# First batch of stickers is here



## Chris (Apr 30, 2004)

Got some of these, and some smaller non-outlined ones (which I'll take a pic of later, they're on my truck).

I grabbed only a handful to see the quality - and they're pretty slick (well, slick for a friggin' sticker anyways).

Anyhow. I'll be ordering a bunch more, so if anyone wants one to slap on their car/guitar case/girlfriend's chest ( preferred by 9 out of 10 of sevenstring.org members... which is pretty much all of us! ) fire me a PM/email and I'll stick one in the mail for you as soon as the next batch gets here (week or so).

- Chris


----------



## FLYNLW6969 (May 19, 2004)

oh, oh , oh!! Can I have one PLEASE!!!! Thanks man...lol


----------



## Goliath (Jul 5, 2004)

PM sent!


----------



## Chris D (Jul 6, 2004)

What about shipping to the UK ???


----------



## Jerich (Jul 9, 2004)

yeah hell yeah!!! seems cool how about on my dogs butt...free pnr...heheheh!!!!


----------



## Digital Black (Jul 9, 2004)

You have a PM from me Chris.....


----------



## Chris (Jul 11, 2004)

Right on guys.  Beel, send me your address and put it in Ignorant Yankee terms (aka: everything I need to know  ) and I'll get one out to you too.

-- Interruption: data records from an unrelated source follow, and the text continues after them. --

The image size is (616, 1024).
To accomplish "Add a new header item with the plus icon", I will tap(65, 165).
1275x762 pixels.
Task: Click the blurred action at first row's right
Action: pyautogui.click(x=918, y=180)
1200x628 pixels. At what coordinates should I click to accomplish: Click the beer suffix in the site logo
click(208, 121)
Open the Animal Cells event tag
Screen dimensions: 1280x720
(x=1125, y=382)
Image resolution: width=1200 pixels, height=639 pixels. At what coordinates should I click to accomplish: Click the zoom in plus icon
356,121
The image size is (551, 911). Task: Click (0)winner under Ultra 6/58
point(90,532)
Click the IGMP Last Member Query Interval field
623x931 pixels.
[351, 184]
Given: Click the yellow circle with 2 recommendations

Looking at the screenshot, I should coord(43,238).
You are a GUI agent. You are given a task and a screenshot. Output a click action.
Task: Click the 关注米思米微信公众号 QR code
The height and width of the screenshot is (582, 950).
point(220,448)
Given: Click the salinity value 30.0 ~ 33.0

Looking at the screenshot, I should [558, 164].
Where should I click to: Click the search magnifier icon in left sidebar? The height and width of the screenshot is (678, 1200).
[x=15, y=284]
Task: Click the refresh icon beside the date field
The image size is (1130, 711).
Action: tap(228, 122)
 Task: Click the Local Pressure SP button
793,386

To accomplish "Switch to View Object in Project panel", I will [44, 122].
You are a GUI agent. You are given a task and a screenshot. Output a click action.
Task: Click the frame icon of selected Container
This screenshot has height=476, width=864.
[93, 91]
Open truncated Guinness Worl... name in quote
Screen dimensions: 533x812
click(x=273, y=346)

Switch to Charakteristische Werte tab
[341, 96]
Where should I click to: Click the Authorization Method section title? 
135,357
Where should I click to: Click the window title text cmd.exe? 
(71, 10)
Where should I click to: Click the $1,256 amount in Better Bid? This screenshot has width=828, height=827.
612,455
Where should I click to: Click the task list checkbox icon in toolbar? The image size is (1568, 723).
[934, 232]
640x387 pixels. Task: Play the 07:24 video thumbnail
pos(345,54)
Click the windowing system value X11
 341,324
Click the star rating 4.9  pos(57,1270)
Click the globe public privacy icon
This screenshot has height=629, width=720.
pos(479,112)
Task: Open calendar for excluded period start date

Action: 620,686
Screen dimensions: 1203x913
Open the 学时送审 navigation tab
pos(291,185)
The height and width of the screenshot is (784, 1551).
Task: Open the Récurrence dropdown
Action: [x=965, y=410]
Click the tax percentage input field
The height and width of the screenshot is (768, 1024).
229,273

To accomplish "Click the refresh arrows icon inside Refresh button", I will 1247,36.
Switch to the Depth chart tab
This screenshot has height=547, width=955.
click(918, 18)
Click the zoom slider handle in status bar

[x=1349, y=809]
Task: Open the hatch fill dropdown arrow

The first batch is gone, but the second bunch will be here in about a week or so. They don't look just like the one in the pic, they're solid and a bit smaller, about 8". Clearly Josh will take a pic of his Jeep with the sticker on it and post it up.


----------



## Digital Black (Jul 11, 2004)

Who made it to get the 1st batch? I'd be willing to toss some cash your way for the trouble...


----------



## Chris (Jul 11, 2004)

Don't worry about it. 

The first batch was 3 of the ones up there and 5 of the small ones. 

Of the three:
- My laptop, my truck (left and right)

Of the five:
- My truck (back window)
- Josh
- My buddy Donny from this band.
- Friend of mine at work
- I totally forget.


----------



## Josh (Jul 16, 2004)

...


----------



## sararose (Aug 5, 2004)

:btt:

where's ma' stickers!!


----------



## Chris (Aug 9, 2004)

Waitin' on the next batch to come in.


----------



## Digital Black (Aug 10, 2004)




----------



## Prophecy420 (Aug 13, 2004)




----------



## Prophecy420 (Aug 13, 2004)

I Just like using that smiley.


----------



## Drew (Aug 18, 2004)

hot. how much are you selling these for? 

-D


----------